**Supplied data**
^^^^

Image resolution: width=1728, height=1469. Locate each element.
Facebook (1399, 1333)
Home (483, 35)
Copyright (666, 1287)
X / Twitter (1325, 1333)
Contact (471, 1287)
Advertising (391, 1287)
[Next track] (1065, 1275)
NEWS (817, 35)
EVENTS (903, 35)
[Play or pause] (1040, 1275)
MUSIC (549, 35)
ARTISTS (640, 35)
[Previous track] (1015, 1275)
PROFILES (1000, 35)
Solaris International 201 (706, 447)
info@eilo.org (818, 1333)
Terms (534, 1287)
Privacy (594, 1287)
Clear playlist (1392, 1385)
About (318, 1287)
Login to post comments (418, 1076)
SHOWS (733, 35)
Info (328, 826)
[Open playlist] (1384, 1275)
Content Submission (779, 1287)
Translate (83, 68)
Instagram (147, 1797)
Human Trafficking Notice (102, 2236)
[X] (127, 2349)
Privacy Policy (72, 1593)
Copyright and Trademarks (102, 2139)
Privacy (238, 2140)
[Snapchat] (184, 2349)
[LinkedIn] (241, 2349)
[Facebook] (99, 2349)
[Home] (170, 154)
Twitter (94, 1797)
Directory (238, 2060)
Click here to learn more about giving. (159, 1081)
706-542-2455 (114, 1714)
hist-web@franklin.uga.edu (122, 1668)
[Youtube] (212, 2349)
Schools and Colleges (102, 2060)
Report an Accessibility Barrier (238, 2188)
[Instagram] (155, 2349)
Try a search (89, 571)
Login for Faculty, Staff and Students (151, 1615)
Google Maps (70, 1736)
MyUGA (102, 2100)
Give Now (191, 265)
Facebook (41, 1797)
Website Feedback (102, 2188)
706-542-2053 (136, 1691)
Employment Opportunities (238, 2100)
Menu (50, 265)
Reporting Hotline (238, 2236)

^^^^

**What to do**
Copy exactly the lines running from the one that contains "Translate (83, 68)" to the end of the material, both ends included.

**Your response**
Translate (83, 68)
Instagram (147, 1797)
Human Trafficking Notice (102, 2236)
[X] (127, 2349)
Privacy Policy (72, 1593)
Copyright and Trademarks (102, 2139)
Privacy (238, 2140)
[Snapchat] (184, 2349)
[LinkedIn] (241, 2349)
[Facebook] (99, 2349)
[Home] (170, 154)
Twitter (94, 1797)
Directory (238, 2060)
Click here to learn more about giving. (159, 1081)
706-542-2455 (114, 1714)
hist-web@franklin.uga.edu (122, 1668)
[Youtube] (212, 2349)
Schools and Colleges (102, 2060)
Report an Accessibility Barrier (238, 2188)
[Instagram] (155, 2349)
Try a search (89, 571)
Login for Faculty, Staff and Students (151, 1615)
Google Maps (70, 1736)
MyUGA (102, 2100)
Give Now (191, 265)
Facebook (41, 1797)
Website Feedback (102, 2188)
706-542-2053 (136, 1691)
Employment Opportunities (238, 2100)
Menu (50, 265)
Reporting Hotline (238, 2236)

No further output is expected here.